Конечно, Марк мог сию минуту выгнать Сэйри Бак на улицу, но он прекрасно осознавал, что, пока жива Николь, он ничего не сможет сделать с этой старой каргой.
И он проглотил все, что услышал.
Молча.
Он давно научился не обращать внимания на дерзкую старуху.
Но эта «дерзкая старуха» с первых дней появления Марка в этом доме обращала внимание на него. Сэйри Бак своим опытным взглядом сразу заметила подлость на его лице. Эта подлость была заметна как плохие вставные зубы. Поэтому она не доверяла ему никогда и всегда обращала внимание Николь на этот факт. Но та только смеялась и отмахивалась.

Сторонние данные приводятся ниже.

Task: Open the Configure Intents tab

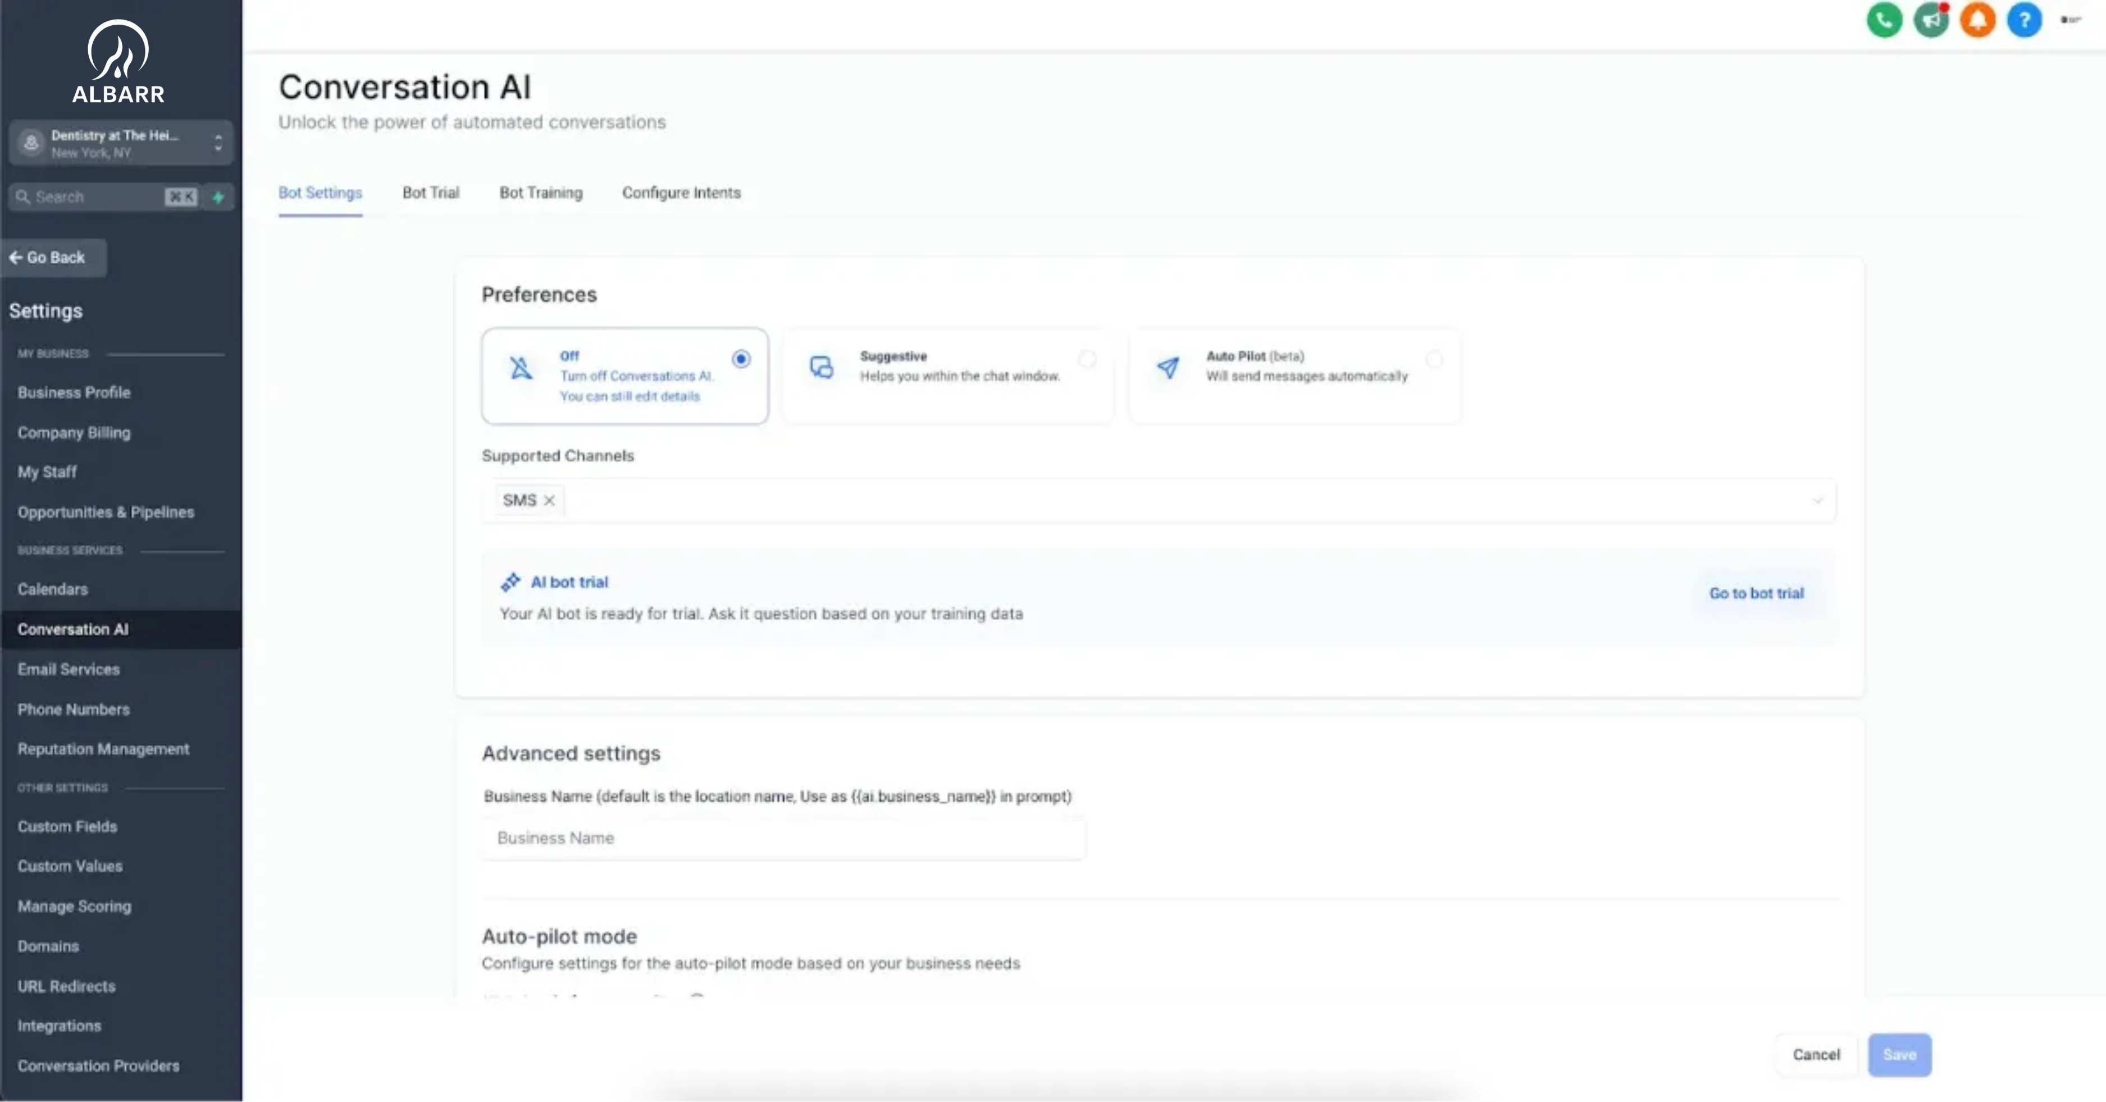Action: pos(681,193)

А жизнь показала, что Сэйри все-таки была права.
Наступило молчание. Марк кусал нижнюю губу и вдруг не удержался, посмотрел на Сэйри взглядом, в который постарался вложить всю свою затаенную ненависть. Потом немного постоял и твердо заявил:
— Пока Николь в больнице, Анна с моим сыном будут жить здесь. — Холодно посмотрел на пожилую женщину и добавил: — Так что, будь любезна, не ссорься с ней.
— Боже, но что на это скажет Николь?.. — обомлела Сэйри от такой наглости.
— Ничего. Она пока вообще не может говорить. И очень может быть, не заговорит никогда, — металлическим холодным голосом проговорил Марк.
Словно произнес приговор.
От этого ужасного голоса Сэйри Бак вся съежилась.
— Поживем — увидим, — одними губами проговорила она и пошла к себе.
Ее комната находилась на первом этаже дома, неподалеку от кухни. В ней она жила с молодости. К ней она привыкла и не хотела менять ни на какую другую. Хотя Николь неоднократно настаивала, чтобы она перешла жить в более просторную и светлую комнату.
Марк Энвар повернулся к Анне, обнял ее за плечи и сказал:
— Ничего, дорогая, нам осталось потерпеть совсем недолго. Я думаю, что Николь не оклемается. Во всяком случае, слишком маленькая вероятность этого. Поэтому не обращай внимания на старуху.
— Родной, но мне так хочется побыстрее сюда переехать, — разливала мед Анна. — Тебе не кажется, что наш Тедди достоин лучшего жилища, чем имеет?
— Ты и так здесь живешь. Что еще надо?
— Я хочу быть настоящей хозяйкой, какой была Николь. — Не слишком ли я спешу? Не перегибаю ли палку? — пронеслась внезапная мысль в голове Анны.
— Все, разговор окончен, — разозлился вдруг Марк.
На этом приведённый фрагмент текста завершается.